**WHAT YOU WILL DO:**
1 – In the eLCS package description, which class converts non-numeric data into pure numeric data, and in which file is it provided?
2 – Write the next part of the eLCS package description, picking up after its final sentence.

Built into this code, is a strategy to 'automatically' detect from the loaded data, these relevant above characteristics so that they don't need to be parameterized at initialization.

The core Scikit package only supports numeric data. However, an additional StringEnumerator Class is provided within the DataCleanup file that allows quick data conversion from any type of data into pure numeric data, making it possible for natively string/non-numeric data to be run by eLCS.

In addition, powerful data tracking collection methods are built into the scikit package, that continuously tracks features every iteration such as:

  • Approximate Accuracy
  • Average Population Generality
  • Macropopulation Size
  • Micropopulation Size
  • Match Set, Correct Set Sizes
  • Number of classifiers subsumed/deleted/covered
  • Number of crossover/mutation operations performed
  • Times for matching, deletion, subsumption, selection, evaluation

These values can then be exported as a csv after training is complete for analysis using the built in "export_iteration_tracking_data" method.

In addition, the package includes functionality that allows the final rule population to be exported as a csv after training.

Usage

For more information on the eLCS algorithm and how to use it, please refer to the "eLCS User Guide" Jupyter Notebook inside this repository.

**DATA TO EXAMINE:**
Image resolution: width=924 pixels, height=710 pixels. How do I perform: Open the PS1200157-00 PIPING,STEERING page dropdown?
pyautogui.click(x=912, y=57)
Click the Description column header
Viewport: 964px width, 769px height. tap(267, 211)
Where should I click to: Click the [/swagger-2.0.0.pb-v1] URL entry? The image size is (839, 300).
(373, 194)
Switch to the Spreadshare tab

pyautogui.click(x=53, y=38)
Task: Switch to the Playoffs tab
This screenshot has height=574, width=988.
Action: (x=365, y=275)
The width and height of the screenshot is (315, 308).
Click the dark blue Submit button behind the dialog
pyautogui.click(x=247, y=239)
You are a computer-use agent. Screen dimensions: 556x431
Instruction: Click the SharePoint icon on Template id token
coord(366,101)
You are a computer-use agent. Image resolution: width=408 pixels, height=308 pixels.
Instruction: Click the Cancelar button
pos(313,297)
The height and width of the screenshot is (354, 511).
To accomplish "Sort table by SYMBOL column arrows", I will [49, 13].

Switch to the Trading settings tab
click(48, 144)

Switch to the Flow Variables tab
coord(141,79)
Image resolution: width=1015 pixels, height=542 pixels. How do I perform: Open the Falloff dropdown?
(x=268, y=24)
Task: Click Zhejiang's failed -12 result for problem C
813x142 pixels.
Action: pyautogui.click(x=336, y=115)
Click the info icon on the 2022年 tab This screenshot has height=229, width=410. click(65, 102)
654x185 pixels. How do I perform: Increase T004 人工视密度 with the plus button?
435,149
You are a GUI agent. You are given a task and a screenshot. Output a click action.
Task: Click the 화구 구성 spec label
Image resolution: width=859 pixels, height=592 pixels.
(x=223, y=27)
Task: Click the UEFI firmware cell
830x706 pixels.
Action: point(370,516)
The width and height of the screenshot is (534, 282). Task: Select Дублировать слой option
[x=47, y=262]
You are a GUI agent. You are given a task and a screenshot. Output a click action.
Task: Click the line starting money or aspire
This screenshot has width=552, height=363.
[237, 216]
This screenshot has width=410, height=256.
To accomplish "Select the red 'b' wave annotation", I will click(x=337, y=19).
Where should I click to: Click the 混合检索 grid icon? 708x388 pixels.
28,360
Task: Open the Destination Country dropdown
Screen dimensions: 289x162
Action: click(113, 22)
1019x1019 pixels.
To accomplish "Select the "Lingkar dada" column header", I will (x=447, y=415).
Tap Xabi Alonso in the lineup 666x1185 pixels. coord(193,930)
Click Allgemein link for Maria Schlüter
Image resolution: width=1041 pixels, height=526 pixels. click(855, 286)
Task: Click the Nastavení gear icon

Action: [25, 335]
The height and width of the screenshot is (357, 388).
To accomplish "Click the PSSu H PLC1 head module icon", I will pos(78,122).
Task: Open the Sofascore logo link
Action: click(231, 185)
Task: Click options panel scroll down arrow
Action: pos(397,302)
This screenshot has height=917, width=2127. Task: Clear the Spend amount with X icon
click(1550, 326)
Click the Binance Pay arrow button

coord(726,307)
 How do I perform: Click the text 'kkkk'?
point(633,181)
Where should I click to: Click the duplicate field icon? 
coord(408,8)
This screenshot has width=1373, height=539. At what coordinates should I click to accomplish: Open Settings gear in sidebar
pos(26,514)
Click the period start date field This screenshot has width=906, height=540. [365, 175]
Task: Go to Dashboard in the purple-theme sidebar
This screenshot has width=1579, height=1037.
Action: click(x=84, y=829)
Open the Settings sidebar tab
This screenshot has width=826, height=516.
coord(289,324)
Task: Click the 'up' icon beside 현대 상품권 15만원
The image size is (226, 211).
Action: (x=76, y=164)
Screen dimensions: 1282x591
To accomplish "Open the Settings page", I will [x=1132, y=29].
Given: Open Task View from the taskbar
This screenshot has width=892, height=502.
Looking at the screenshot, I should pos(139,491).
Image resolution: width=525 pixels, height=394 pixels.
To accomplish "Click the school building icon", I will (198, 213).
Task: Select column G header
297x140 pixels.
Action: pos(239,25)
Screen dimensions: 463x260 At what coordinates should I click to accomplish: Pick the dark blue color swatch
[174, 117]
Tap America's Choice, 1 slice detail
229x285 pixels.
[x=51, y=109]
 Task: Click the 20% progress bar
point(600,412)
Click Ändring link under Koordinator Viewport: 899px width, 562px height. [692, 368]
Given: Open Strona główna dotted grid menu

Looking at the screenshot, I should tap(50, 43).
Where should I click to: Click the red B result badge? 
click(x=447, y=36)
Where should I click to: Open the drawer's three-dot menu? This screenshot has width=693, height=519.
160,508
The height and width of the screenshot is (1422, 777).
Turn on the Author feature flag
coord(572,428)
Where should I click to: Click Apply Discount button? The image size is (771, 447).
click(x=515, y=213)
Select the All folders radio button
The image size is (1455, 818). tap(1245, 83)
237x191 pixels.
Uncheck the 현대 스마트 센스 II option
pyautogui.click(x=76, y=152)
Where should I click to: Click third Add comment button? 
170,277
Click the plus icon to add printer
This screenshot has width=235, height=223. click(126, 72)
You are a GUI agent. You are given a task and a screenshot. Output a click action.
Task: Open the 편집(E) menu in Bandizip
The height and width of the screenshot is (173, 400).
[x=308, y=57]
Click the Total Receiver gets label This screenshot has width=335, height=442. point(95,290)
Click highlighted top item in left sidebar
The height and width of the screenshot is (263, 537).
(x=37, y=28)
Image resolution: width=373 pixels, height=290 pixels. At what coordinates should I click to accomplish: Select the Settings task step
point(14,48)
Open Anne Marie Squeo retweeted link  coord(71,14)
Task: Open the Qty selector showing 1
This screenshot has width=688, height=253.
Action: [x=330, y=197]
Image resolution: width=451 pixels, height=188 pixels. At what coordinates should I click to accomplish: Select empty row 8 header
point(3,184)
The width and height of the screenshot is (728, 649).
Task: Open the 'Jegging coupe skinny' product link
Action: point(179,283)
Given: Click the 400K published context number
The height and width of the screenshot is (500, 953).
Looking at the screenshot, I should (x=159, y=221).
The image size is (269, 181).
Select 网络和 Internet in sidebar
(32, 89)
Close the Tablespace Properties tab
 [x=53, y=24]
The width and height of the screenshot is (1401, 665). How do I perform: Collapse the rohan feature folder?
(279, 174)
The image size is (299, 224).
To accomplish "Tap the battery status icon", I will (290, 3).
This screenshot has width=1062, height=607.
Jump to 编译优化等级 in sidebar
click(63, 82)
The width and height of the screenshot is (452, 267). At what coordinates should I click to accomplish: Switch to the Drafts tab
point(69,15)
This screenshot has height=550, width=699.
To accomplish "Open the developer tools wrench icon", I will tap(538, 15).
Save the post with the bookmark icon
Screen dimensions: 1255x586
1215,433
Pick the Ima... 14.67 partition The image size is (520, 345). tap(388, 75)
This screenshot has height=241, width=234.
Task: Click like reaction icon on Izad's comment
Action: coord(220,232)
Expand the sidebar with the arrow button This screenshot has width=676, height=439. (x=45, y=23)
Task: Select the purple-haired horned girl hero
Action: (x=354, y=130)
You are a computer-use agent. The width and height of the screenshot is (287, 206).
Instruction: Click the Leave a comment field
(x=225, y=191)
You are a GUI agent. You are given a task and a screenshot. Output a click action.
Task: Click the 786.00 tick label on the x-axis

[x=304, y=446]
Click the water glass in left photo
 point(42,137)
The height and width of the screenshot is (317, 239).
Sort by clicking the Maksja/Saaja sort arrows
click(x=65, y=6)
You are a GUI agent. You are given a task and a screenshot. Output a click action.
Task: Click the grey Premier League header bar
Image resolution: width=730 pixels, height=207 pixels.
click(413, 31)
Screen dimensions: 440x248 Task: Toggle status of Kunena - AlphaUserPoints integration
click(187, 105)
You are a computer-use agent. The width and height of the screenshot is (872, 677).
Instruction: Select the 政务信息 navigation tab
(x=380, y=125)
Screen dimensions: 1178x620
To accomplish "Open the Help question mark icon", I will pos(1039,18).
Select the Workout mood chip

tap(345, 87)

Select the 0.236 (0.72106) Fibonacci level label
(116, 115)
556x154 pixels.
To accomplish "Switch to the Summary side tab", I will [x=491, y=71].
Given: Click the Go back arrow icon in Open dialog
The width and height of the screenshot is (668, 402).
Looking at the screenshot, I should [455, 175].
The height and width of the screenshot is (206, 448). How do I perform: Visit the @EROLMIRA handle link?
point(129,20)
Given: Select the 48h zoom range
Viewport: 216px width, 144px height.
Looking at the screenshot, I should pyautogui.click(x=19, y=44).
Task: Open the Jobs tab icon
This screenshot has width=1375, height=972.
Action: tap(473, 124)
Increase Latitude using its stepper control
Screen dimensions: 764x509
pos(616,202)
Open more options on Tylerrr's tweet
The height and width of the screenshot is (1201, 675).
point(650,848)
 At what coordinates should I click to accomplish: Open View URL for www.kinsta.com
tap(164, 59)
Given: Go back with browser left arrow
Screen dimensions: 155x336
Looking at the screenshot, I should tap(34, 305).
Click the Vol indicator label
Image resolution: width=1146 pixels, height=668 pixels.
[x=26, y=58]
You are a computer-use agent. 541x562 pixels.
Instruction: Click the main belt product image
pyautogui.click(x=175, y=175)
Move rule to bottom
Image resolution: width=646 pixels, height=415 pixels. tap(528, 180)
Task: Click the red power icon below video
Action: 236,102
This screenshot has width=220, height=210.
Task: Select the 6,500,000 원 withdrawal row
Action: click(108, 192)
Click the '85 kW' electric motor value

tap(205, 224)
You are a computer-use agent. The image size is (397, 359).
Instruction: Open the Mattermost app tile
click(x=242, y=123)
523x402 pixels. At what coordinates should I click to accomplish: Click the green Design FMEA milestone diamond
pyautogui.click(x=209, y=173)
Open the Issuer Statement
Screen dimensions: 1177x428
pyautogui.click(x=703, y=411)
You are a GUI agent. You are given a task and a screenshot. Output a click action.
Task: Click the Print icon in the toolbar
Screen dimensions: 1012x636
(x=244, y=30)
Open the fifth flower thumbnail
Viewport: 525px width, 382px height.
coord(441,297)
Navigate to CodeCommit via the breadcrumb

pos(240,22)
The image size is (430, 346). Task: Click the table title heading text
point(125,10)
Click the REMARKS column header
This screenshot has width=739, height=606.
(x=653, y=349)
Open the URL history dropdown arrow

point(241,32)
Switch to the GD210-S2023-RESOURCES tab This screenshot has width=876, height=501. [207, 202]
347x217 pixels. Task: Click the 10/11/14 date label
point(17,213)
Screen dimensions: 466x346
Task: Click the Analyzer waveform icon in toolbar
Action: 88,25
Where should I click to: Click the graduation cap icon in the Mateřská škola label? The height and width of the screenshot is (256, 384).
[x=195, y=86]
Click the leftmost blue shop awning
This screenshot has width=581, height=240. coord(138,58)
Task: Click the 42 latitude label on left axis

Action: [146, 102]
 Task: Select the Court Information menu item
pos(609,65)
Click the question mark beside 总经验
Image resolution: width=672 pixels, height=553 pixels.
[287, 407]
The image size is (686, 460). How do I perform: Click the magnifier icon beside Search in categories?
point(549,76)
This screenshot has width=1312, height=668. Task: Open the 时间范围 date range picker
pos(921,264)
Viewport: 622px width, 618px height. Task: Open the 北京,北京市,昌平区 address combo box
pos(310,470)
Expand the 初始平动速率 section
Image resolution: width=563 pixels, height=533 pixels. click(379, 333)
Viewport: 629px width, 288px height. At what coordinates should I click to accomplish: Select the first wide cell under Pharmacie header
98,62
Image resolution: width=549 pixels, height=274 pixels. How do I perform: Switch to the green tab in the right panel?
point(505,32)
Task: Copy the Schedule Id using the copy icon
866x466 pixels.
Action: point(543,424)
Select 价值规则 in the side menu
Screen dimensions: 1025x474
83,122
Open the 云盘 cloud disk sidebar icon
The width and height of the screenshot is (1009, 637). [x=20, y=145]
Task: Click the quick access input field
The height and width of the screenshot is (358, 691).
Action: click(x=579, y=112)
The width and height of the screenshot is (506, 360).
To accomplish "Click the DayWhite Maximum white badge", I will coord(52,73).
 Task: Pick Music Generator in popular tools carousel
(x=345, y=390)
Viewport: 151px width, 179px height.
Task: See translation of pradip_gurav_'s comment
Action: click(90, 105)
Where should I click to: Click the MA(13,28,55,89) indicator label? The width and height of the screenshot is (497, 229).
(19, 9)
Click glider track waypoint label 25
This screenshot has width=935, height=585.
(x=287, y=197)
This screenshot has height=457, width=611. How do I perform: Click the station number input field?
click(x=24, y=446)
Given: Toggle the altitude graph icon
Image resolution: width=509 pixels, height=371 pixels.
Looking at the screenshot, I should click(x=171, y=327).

**ANSWERS TO EACH TASK:**
1 – The StringEnumerator class, provided in the DataCleanup file.

2 –
Usage TLDR

#Import Necessary Packages/Modules
from skeLCS import eLCS
import numpy as np
import pandas as pd
from sklearn.model_selection import cross_val_score

#Load Data Using Pandas
data = pd.read_csv('myDataFile.csv') #REPLACE with your own dataset .csv filename
dataFeatures = data.drop(classLabel,axis=1).values #DEFINE classLabel variable as the Str at the top of your dataset's class column
dataPhenotypes = data[classLabel].values

#Shuffle Data Before CV
formatted = np.insert(dataFeatures,dataFeatures.shape[1],dataPhenotypes,1)
np.random.shuffle(formatted)
dataFeatures = np.delete(formatted,-1,axis=1)
dataPhenotypes = formatted[:,-1]

#Initialize eLCS Model
model = eLCS(learning_iterations = 5000)

#3-fold CV
print(np.mean(cross_val_score(model,dataFeatures,dataPhenotypes,cv=3)))

License

Please see the repository license for the licensing and usage information for scikit-eLCS.

Generally, we have licensed scikit-eLCS to make it as widely usable as possible.

Installation

scikit-eLCS is built on top of the following Python packages:

  1. numpy
  2. pandas
  3. scikit-learn

Once the prerequisites are installed, you can install scikit-eLCS with a pip command:

pip/pip3 install scikit-elcs

We strongly recommend you use Python 3. scikit-eLCS does not support Python 2, given its depreciation in Jan 1 2020. If something goes wrong during installation, make sure that your pip is up to date and try again.

pip/pip3 install --upgrade pip

Contributing to scikit-eLCS

scikit-eLCS is an open source project and we'd love if you could suggest changes!

  1. Fork the project repository to your personal account and clone this copy to your local disk
  2. Create a branch from master to hold your changes: (e.g. git checkout -b my-contribution-branch)
  3. Commit changes on your branch. Remember to never work on any other branch but your own!
  4. When you are done, push your changes to your forked GitHub repository with git push -u origin my-contribution-branch
  5. Create a pull request to send your changes to the scikit-eLCS maintainers for review.

Before submitting your pull request

If your contribution changes eLCS in any way, make sure you update the Jupyter Notebook documentation and the README with relevant details. If your contribution involves any code changes, update the project unit tests to test your code changes, and make sure your code is properly commented to explain your rationale behind non-obvious coding practices.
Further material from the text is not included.